Re: How and Why We Are Stupid, Part 4 From: Dr. Tom

on the beat

Why?

Collectively and individually, we've been given these challenges in life:

· To develop and express ourselves.

· To refrain from hurting others.

· To help others develop and express themselves.

· To be that which reflects our true best nature.

At once, we have to be good learners and teachers, but we have to do both while sooner or later overcoming selfishness. We not only have to do unto others what we would have done to ourselves, but we must continually strive to understand greater wholes so that we don't make the golden rule aberrant.

Unfortunately, we still are all too often, collectively and individually, reinforcing aberrance through the bestial rule: It's every man and woman for himself and herself.

This rule allows us to promote a statistical view of people. So, many must be materially impoverished to allow others to have millions or billions.

So, many deaths from manmade poisons are reasonable, if the numbers are within limits, to promote the advancement of insect-free farming or corporate profit.

Consider some recent news. The Environmental Protection Agency, for the first time in its history, has outlawed three pesticides because of the harm they might do to children. At the same time, our "protection" agency approved the use of 47 new chemicals that "might do less harm."

This statistical view of people first allows us to isolate our being, individually and collectively, from our best possible nature.

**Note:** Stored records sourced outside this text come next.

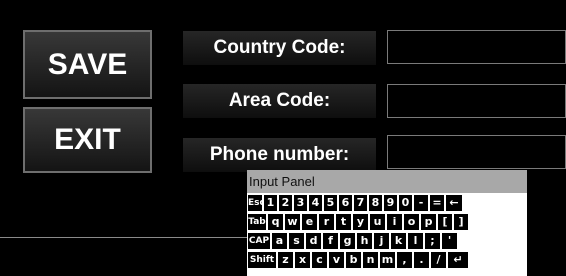  Describe the element at coordinates (360, 203) in the screenshot. I see `key-r0c7: 7` at that location.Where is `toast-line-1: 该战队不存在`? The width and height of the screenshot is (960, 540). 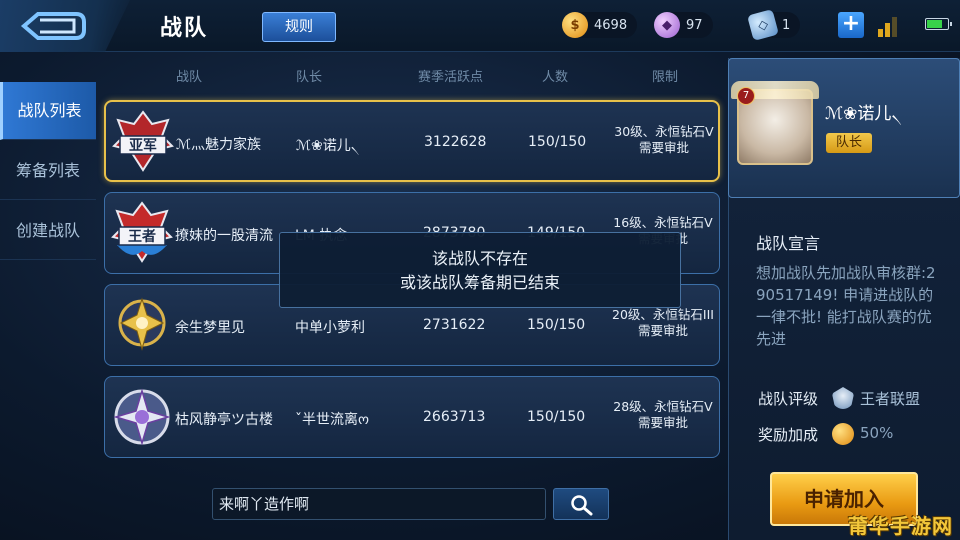
toast-line-1: 该战队不存在 is located at coordinates (480, 258). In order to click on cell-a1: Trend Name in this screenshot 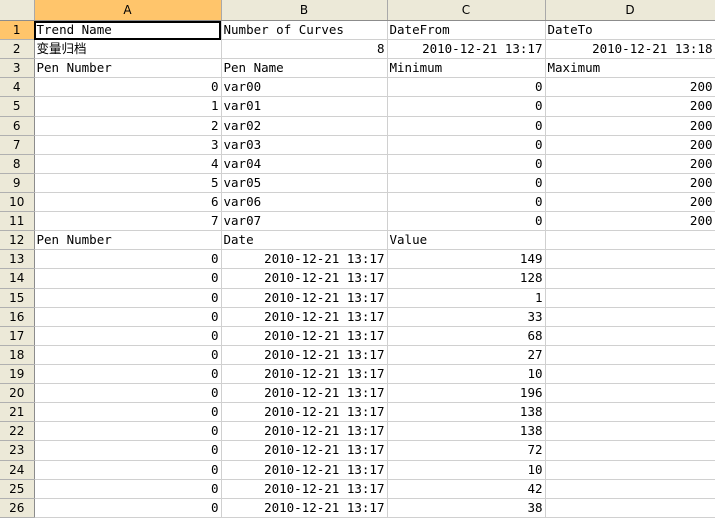, I will do `click(128, 30)`.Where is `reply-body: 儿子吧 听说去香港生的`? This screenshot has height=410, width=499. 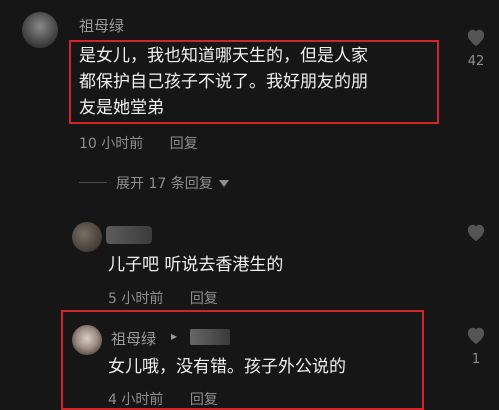
reply-body: 儿子吧 听说去香港生的 is located at coordinates (196, 265).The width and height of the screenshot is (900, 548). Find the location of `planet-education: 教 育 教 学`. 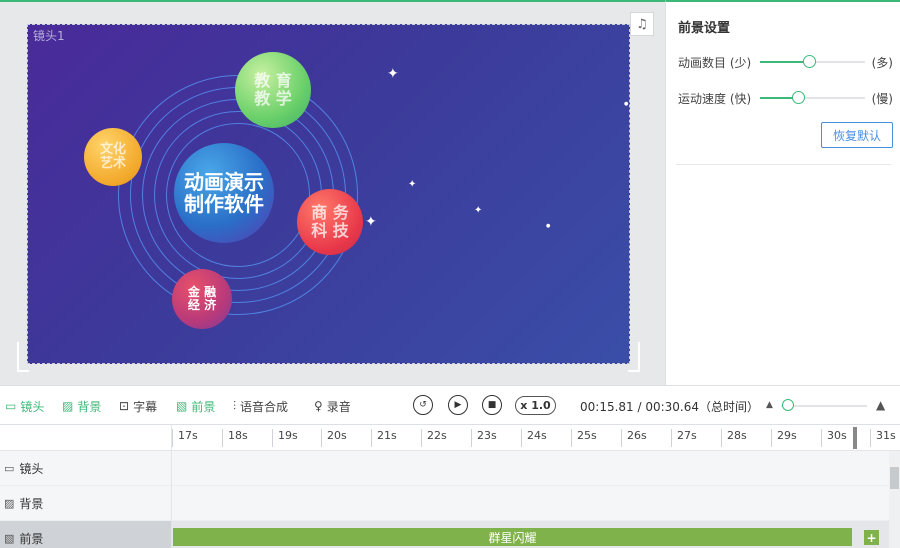

planet-education: 教 育 教 学 is located at coordinates (273, 90).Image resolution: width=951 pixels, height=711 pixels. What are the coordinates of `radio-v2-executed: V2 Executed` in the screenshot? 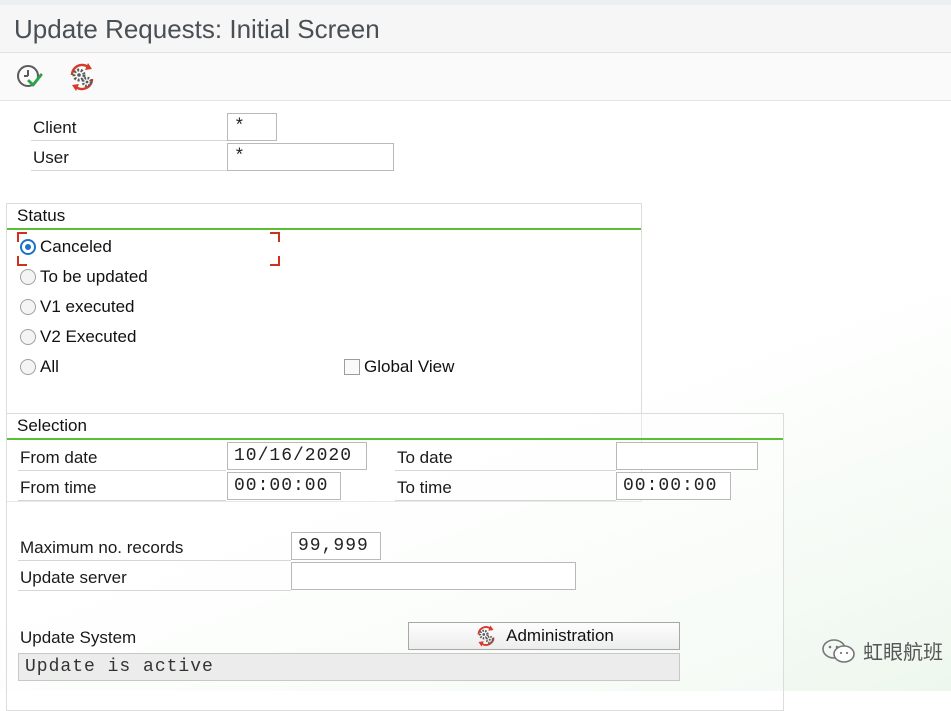 It's located at (78, 337).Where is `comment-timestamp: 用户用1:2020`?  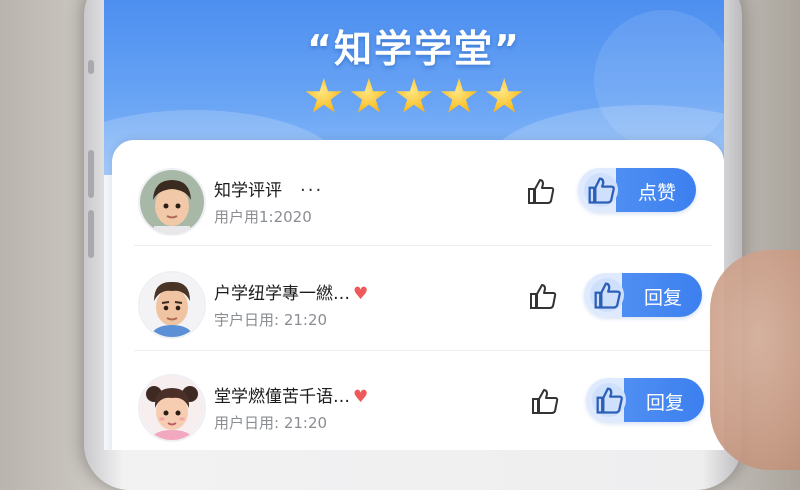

For example, the argument recently was promoted that wiping out hepatitis B worldwide might be a bad thing. We should rather look at the cold hard reality that poor, overpopulated countries, in large part African and Asian, will be just that much worse off if this disease isn't wiping out appropriate numbers, thus controlling something — population growth — that we obviously can't control ourselves. Yet, this reasoning leads to the insidious notion that we should consciously allow a disease that we might otherwise eradicate to, well, eradicate the less fortunate and less powerful.

We are thus put off from considering that, at a better potential, we might all limit the depletion of our resources, work together toward common population controls and make the world more disease-free at the same time.

From the first stage of isolation, in the second stage — of cynicism — we begin to see the world as a harsh and sometimes cruel reality where the "fittest" must survive not only at the expense of others, but by promoting the system now seen as "real life."

So, a sense of isolation from our better nature leads to a view that the world is a more and more evil type of place. Instead of a common good in different religions, the better religion is set against the worse. Patriotism, instead of simply a love of country within a love for the planet, becomes an excuse for ignorance and lack of international cooperation. Personal greed gains more influence but is disguised under euphemisms such as "free market." Congress promotes a tax cut to "benefit the people" in a Russian roulette game with the future economy and our grandchildren's savings.

The third stage — or ruinous action — is the deliberate or perhaps moreso the negligent negative manipulation of the human soul. Values become names in the intellect only while the behavior, logic and emotion of those in charge is self-serving and even malevolent.

The fact is that, given the best use of our current abilities, even one death due to preventable environmental toxicity is too much. One starving child in the most affluent society on Earth is too much. The enhancement via incentives or freebies to corporate or individual profit before balancing the nation's, even the world's, bankbook, is too much. Values spoken about but not demonstrated to our children are worse than ineffective: We are raising children who kill by the nature of the cold world we are raising them in. The fault is not theirs — it's ours.

Any negligence on the part of our city — dirty air, poisoned water, urban sprawl, crowded schools, homelessness and ineffective protection in general — in the face of even more lotto millionaires, increased local quarterly profits and portfolios and higher administrative salaries is too much.

Any way out of all of this assumes that we can learn to take care of the common good before we pat ourselves on our backs for individual, social or corporate prosperity. This thinking assumes that we place our abilities in a position of improving our fundamental condition, with true values, before placing value on material growth.

Someday maybe we can be at our best, or at least better than we now are.